DOCUMENT PASSAGE:
For 47 years I lived close to the beautiful Ohio River, in the river town of Cincinnati. The great Ohio River flows westward from Cincinnati to become the famous Mississippi River in the state of Illinois. From Cincinnati down to New Orleans, in the Gulf of Mexico, the river does not generally ice up in winter, so it is navigable year-round, providing a great continental way of transporting goods. On a plane, I sat next to an experienced river barge pilot, who explained his fascinating life to me. As he steered his tiny river boat, he could push sometimes 18 barges, laden with goods, all at one time, 3 barges across, and 6 barges deep. He could skillfully navigate his flotilla to their final destination in the Gulf, when he would fly back to Cincinnati to pick up new barges once again. He loved his exciting job, the beautiful views on the river, and the pay wasn’t too bad, matching airline pilot pay!
Very few people have had the experience I had, to regularly take the historic Anderson ferry, across the Ohio River to the airport. My home was near the Western Hills of Cincinnati, 15 minutes away from the ferry crossing in Ohio, but by 7 minutes boat, I easily reached the northern shores of Kentucky, where the International Airport (for Cincinnati!) was literally only 5 minutes by car away! This river crossing is a well-kept secret, even for people who have lived decades in Cincinnati.
During my numerous trips, I befriended the ferry boat pilot, and he explained to me, proudly, that it was a family heritage and privilege to be working on this unique ferry, from the time of his youth. He declared, to my enthusiastic agreement, that the crossings were especially charming in autumn, floating among brilliantly foliaged trees of red, yellow, and orange, on both banks of the river.

INSTRUCTIONS:
[1] Summarize the Ohio River reminiscence in two sentences.
[2] Pick up the Ohio River reminiscence after its final sentence and keep writing.

DATA FOR ANALYSIS:
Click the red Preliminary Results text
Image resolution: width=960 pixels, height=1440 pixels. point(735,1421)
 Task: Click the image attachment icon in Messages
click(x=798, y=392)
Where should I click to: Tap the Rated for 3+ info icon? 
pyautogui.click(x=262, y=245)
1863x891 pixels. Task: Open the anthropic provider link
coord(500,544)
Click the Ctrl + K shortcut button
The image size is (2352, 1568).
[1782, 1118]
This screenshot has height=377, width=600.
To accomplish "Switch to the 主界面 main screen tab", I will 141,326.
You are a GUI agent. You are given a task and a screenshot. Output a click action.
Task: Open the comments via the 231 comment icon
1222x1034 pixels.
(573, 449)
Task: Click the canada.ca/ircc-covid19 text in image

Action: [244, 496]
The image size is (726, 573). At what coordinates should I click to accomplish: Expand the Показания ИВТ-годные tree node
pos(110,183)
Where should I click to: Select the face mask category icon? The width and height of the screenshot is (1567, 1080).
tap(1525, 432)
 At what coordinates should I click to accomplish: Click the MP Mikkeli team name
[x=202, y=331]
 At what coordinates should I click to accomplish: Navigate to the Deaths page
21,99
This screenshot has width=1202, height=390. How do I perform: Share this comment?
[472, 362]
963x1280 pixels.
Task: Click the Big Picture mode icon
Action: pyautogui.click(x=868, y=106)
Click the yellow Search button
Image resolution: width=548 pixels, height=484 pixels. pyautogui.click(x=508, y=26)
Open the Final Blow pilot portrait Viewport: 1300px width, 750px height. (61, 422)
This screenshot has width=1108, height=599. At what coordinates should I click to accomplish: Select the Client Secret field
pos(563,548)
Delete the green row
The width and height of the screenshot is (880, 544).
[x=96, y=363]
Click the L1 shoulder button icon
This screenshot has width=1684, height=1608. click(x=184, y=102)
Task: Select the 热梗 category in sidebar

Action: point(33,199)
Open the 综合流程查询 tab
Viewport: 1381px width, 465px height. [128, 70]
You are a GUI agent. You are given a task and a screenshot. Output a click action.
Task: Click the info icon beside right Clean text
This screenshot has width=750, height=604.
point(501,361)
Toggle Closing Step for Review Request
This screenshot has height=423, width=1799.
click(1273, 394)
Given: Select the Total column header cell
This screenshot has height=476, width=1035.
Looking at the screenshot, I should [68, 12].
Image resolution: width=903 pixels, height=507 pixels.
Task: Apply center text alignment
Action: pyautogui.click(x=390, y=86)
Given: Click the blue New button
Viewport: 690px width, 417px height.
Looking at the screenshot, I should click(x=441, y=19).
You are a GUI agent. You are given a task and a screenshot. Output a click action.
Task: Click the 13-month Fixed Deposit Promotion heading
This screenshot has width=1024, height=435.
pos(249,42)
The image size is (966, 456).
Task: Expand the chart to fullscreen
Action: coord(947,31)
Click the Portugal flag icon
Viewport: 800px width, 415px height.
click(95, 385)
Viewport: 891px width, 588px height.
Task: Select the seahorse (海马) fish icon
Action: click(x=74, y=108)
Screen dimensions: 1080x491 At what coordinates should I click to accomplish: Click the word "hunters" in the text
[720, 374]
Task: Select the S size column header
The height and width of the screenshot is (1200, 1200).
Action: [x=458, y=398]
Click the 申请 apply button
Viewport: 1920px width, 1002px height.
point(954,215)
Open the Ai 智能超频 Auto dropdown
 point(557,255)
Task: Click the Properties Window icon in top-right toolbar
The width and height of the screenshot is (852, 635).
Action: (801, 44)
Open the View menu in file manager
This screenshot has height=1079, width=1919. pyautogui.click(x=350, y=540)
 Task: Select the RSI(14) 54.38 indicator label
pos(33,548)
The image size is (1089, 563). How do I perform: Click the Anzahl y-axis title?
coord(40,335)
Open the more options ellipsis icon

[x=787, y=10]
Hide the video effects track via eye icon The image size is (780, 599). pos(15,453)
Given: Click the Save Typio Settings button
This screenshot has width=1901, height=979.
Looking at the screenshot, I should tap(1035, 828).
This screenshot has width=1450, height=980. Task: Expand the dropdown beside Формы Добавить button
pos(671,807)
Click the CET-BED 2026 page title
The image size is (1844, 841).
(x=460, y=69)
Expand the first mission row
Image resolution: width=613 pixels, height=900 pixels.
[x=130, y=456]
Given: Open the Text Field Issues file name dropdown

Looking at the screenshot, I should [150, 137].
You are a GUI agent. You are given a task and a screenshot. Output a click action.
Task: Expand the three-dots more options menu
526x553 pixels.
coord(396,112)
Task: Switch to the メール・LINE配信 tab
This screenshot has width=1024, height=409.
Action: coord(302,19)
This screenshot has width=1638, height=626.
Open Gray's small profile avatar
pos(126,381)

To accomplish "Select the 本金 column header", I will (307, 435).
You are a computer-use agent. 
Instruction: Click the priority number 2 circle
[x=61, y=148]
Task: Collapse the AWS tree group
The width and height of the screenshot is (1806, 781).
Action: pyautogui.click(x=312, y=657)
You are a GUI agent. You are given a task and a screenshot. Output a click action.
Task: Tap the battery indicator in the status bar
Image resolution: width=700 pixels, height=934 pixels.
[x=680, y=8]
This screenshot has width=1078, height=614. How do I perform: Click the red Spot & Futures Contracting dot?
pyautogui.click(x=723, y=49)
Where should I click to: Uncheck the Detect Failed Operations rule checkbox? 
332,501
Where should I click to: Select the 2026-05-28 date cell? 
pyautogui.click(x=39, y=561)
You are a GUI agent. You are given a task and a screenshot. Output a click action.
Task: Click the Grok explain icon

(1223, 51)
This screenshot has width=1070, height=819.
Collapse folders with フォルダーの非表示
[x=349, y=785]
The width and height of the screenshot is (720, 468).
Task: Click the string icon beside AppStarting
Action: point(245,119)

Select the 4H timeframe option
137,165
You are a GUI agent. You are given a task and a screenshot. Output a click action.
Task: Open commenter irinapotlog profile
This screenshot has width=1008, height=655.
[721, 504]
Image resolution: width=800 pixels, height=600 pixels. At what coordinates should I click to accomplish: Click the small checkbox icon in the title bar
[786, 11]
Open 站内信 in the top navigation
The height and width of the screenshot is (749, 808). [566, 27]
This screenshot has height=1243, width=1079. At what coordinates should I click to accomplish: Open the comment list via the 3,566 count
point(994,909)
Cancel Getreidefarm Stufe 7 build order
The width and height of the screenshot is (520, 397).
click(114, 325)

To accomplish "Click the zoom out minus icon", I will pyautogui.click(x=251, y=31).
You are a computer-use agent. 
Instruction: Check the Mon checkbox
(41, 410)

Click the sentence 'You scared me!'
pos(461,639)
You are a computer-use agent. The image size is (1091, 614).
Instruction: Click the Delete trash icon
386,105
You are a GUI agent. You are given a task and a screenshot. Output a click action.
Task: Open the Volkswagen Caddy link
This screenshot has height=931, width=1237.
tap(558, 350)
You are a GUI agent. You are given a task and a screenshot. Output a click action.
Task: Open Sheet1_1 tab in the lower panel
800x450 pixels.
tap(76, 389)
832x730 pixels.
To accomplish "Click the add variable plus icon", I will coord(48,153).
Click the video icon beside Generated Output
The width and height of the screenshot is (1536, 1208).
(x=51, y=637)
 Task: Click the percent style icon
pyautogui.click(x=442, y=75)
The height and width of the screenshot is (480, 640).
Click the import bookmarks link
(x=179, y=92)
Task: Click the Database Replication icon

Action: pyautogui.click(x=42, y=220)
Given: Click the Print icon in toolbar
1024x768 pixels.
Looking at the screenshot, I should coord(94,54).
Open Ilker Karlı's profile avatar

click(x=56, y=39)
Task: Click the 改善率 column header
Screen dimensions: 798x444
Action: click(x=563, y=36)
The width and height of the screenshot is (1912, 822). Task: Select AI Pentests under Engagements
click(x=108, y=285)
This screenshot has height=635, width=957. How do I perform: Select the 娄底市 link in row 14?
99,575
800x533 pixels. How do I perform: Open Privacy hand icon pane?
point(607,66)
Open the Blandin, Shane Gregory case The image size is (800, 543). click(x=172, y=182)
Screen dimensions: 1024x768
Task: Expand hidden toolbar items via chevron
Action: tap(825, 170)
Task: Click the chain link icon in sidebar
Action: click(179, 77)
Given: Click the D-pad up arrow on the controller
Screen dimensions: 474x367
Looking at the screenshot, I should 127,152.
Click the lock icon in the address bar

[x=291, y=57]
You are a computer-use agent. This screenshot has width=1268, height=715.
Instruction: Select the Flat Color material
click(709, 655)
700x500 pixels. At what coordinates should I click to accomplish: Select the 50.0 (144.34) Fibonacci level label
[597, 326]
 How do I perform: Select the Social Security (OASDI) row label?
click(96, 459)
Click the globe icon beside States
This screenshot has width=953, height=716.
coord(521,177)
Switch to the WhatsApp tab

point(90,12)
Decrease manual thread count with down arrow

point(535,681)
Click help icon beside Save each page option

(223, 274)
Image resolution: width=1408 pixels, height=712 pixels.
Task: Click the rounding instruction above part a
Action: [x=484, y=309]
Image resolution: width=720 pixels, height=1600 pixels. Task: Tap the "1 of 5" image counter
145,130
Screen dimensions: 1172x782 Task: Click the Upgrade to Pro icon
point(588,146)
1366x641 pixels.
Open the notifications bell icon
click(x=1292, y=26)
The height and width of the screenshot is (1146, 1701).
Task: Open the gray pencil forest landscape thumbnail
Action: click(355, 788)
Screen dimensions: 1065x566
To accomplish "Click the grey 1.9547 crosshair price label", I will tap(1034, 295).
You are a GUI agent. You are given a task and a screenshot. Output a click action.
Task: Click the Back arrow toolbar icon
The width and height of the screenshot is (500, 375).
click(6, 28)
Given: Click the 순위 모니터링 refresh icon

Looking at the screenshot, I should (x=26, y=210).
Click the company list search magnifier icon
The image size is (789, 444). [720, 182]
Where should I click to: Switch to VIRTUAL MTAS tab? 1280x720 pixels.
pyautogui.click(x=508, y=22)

TASK RESPONSES:
[1] For 47 years the writer lived in the river town of Cincinnati, where the Ohio River is navigable year-round down to New Orleans and carries barges that a pilot met on a plane could push 18 at a time. The writer regularly took the historic Anderson ferry across the river to the airport in Kentucky and befriended its pilot, who was proud of the job as a family heritage and declared the crossings especially charming in autumn.

[2]
In spring, the crossings could be particularly exciting, when the river was overflowing from rain-driven swollen streams feeding the river, and currents were strong and fast moving. Especially when fallen tree logs and branches could be strewn all over the river, forcing the pilot to navigate cautiously through the debris, without damaging his boat. The pilot initially would elegantly steer the ferry against the angry current, until midstream, when he would be pushed, in the opposite direction by the current, to land the vessel precisely and ultimately onto the landing on the other bank.
This ferry crossing was definitely much more fun than the alternative of driving down congested expressway I-75, much more scenic, and usually quite serene in non-rainy season. I finally revealed this “secret” to the world on Trip Advisor, as their “Cincinnati travel advisor,” and I hear some people have begun to look into this no-longer secret. So now you are also in on this rare piece of knowledge.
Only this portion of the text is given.